Material provided:
<<<<

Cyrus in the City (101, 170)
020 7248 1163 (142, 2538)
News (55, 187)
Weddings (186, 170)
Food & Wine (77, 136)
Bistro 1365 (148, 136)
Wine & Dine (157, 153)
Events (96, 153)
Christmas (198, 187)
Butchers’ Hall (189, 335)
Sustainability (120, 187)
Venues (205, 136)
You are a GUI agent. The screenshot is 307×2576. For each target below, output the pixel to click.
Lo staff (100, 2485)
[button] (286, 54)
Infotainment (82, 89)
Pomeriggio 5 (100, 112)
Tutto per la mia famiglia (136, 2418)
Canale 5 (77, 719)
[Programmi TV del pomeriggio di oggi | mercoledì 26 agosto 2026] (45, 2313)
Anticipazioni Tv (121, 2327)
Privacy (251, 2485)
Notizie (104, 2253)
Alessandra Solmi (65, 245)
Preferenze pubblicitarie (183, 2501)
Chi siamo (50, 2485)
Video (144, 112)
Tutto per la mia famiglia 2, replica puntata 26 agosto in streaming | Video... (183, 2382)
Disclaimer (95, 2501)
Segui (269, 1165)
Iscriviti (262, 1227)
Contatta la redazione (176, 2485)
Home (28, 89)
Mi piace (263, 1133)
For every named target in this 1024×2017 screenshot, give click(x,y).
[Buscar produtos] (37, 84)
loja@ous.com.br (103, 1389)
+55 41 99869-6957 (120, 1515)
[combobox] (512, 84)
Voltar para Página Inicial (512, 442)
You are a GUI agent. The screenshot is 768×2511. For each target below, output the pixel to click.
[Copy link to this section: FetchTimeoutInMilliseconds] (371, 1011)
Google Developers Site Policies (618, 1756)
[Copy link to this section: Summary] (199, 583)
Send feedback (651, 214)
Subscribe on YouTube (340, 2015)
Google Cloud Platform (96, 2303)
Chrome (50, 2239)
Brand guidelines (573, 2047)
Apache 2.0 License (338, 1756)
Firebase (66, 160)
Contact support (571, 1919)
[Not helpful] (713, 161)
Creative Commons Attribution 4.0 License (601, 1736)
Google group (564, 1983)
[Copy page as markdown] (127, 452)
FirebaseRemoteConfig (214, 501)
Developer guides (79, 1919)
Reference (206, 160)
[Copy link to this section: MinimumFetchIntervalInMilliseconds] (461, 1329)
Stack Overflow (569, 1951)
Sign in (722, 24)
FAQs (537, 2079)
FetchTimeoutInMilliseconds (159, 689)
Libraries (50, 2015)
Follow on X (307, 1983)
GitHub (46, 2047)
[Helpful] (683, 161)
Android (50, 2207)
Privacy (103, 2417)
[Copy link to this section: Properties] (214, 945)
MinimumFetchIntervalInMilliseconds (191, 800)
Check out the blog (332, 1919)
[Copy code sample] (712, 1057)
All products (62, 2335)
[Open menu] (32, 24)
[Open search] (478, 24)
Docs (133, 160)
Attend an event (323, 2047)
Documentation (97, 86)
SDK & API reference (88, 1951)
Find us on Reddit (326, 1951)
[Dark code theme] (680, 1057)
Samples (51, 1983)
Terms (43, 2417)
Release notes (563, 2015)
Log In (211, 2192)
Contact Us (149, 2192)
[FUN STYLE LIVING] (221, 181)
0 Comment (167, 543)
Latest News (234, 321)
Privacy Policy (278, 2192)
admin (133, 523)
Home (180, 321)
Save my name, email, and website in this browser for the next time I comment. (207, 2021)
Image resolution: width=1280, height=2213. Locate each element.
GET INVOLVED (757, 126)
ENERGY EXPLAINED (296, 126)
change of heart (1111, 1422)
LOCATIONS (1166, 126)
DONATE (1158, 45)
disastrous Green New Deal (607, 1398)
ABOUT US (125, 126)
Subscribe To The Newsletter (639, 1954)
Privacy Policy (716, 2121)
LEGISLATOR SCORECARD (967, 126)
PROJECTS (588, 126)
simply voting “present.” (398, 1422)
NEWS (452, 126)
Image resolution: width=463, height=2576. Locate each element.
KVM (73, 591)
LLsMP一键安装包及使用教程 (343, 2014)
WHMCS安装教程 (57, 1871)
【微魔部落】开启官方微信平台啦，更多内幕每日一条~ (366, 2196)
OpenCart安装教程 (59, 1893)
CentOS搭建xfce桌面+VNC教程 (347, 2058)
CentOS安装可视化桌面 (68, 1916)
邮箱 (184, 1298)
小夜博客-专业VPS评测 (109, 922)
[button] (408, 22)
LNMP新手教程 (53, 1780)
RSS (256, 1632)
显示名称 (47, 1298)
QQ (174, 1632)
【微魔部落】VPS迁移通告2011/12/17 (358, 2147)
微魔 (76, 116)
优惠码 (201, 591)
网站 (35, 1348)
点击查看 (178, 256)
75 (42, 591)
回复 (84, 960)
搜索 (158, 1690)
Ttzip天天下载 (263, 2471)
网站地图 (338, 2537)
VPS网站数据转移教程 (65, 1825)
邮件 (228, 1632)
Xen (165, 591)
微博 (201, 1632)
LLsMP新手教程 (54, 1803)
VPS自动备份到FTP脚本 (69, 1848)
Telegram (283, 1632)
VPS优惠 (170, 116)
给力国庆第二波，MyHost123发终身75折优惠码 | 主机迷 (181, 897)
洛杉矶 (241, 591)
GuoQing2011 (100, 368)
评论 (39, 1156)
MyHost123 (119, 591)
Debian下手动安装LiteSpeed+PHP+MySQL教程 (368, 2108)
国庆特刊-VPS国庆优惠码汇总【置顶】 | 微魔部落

>>>>

Your objective:
Once you have read the material, set it down again word for word.

Solution for this exercise:
Cyrus in the City (101, 170)
020 7248 1163 (142, 2538)
News (55, 187)
Weddings (186, 170)
Food & Wine (77, 136)
Bistro 1365 (148, 136)
Wine & Dine (157, 153)
Events (96, 153)
Christmas (198, 187)
Butchers’ Hall (189, 335)
Sustainability (120, 187)
Venues (205, 136)
You are a GUI agent. The screenshot is 307×2576. For each target below, output the pixel to click.
Lo staff (100, 2485)
[button] (286, 54)
Infotainment (82, 89)
Pomeriggio 5 (100, 112)
Tutto per la mia famiglia (136, 2418)
Canale 5 (77, 719)
[Programmi TV del pomeriggio di oggi | mercoledì 26 agosto 2026] (45, 2313)
Anticipazioni Tv (121, 2327)
Privacy (251, 2485)
Notizie (104, 2253)
Alessandra Solmi (65, 245)
Preferenze pubblicitarie (183, 2501)
Chi siamo (50, 2485)
Video (144, 112)
Tutto per la mia famiglia 2, replica puntata 26 agosto in streaming | Video... (183, 2382)
Disclaimer (95, 2501)
Segui (269, 1165)
Iscriviti (262, 1227)
Contatta la redazione (176, 2485)
Home (28, 89)
Mi piace (263, 1133)
For every named target in this 1024×2017 screenshot, give click(x,y).
[Buscar produtos] (37, 84)
loja@ous.com.br (103, 1389)
+55 41 99869-6957 (120, 1515)
[combobox] (512, 84)
Voltar para Página Inicial (512, 442)
You are a GUI agent. The screenshot is 768×2511. For each target below, output the pixel to click.
[Copy link to this section: FetchTimeoutInMilliseconds] (371, 1011)
Google Developers Site Policies (618, 1756)
[Copy link to this section: Summary] (199, 583)
Send feedback (651, 214)
Subscribe on YouTube (340, 2015)
Google Cloud Platform (96, 2303)
Chrome (50, 2239)
Brand guidelines (573, 2047)
Apache 2.0 License (338, 1756)
Firebase (66, 160)
Contact support (571, 1919)
[Not helpful] (713, 161)
Creative Commons Attribution 4.0 License (601, 1736)
Google group (564, 1983)
[Copy page as markdown] (127, 452)
FirebaseRemoteConfig (214, 501)
Developer guides (79, 1919)
Reference (206, 160)
[Copy link to this section: MinimumFetchIntervalInMilliseconds] (461, 1329)
Stack Overflow (569, 1951)
Sign in (722, 24)
FAQs (537, 2079)
FetchTimeoutInMilliseconds (159, 689)
Libraries (50, 2015)
Follow on X (307, 1983)
GitHub (46, 2047)
[Helpful] (683, 161)
Android (50, 2207)
Privacy (103, 2417)
[Copy link to this section: Properties] (214, 945)
MinimumFetchIntervalInMilliseconds (191, 800)
Check out the blog (332, 1919)
[Copy code sample] (712, 1057)
All products (62, 2335)
[Open menu] (32, 24)
[Open search] (478, 24)
Docs (133, 160)
Attend an event (323, 2047)
Documentation (97, 86)
SDK & API reference (88, 1951)
Find us on Reddit (326, 1951)
[Dark code theme] (680, 1057)
Samples (51, 1983)
Terms (43, 2417)
Release notes (563, 2015)
Log In (211, 2192)
Contact Us (149, 2192)
[FUN STYLE LIVING] (221, 181)
0 Comment (167, 543)
Latest News (234, 321)
Privacy Policy (278, 2192)
admin (133, 523)
Home (180, 321)
Save my name, email, and website in this browser for the next time I comment. (207, 2021)
Image resolution: width=1280, height=2213. Locate each element.
GET INVOLVED (757, 126)
ENERGY EXPLAINED (296, 126)
change of heart (1111, 1422)
LOCATIONS (1166, 126)
DONATE (1158, 45)
disastrous Green New Deal (607, 1398)
ABOUT US (125, 126)
Subscribe To The Newsletter (639, 1954)
Privacy Policy (716, 2121)
LEGISLATOR SCORECARD (967, 126)
PROJECTS (588, 126)
simply voting “present.” (398, 1422)
NEWS (452, 126)
Image resolution: width=463, height=2576. Locate each element.
KVM (73, 591)
LLsMP一键安装包及使用教程 (343, 2014)
WHMCS安装教程 (57, 1871)
【微魔部落】开启官方微信平台啦，更多内幕每日一条~ (366, 2196)
OpenCart安装教程 (59, 1893)
CentOS搭建xfce桌面+VNC教程 (347, 2058)
CentOS安装可视化桌面 (68, 1916)
邮箱 (184, 1298)
小夜博客-专业VPS评测 (109, 922)
[button] (408, 22)
LNMP新手教程 (53, 1780)
RSS (256, 1632)
显示名称 (47, 1298)
QQ (174, 1632)
【微魔部落】VPS迁移通告2011/12/17 (358, 2147)
微魔 (76, 116)
优惠码 (201, 591)
网站 (35, 1348)
点击查看 (178, 256)
75 (42, 591)
回复 (84, 960)
搜索 (158, 1690)
Ttzip天天下载 (263, 2471)
网站地图 (338, 2537)
VPS网站数据转移教程 (65, 1825)
邮件 (228, 1632)
Xen (165, 591)
微博 (201, 1632)
LLsMP新手教程 (54, 1803)
VPS自动备份到FTP脚本 (69, 1848)
Telegram (283, 1632)
VPS优惠 (170, 116)
给力国庆第二波，MyHost123发终身75折优惠码 | 主机迷 (181, 897)
洛杉矶 (241, 591)
GuoQing2011 (100, 368)
评论 (39, 1156)
MyHost123 (119, 591)
Debian下手动安装LiteSpeed+PHP+MySQL教程 (368, 2108)
国庆特刊-VPS国庆优惠码汇总【置顶】 | 微魔部落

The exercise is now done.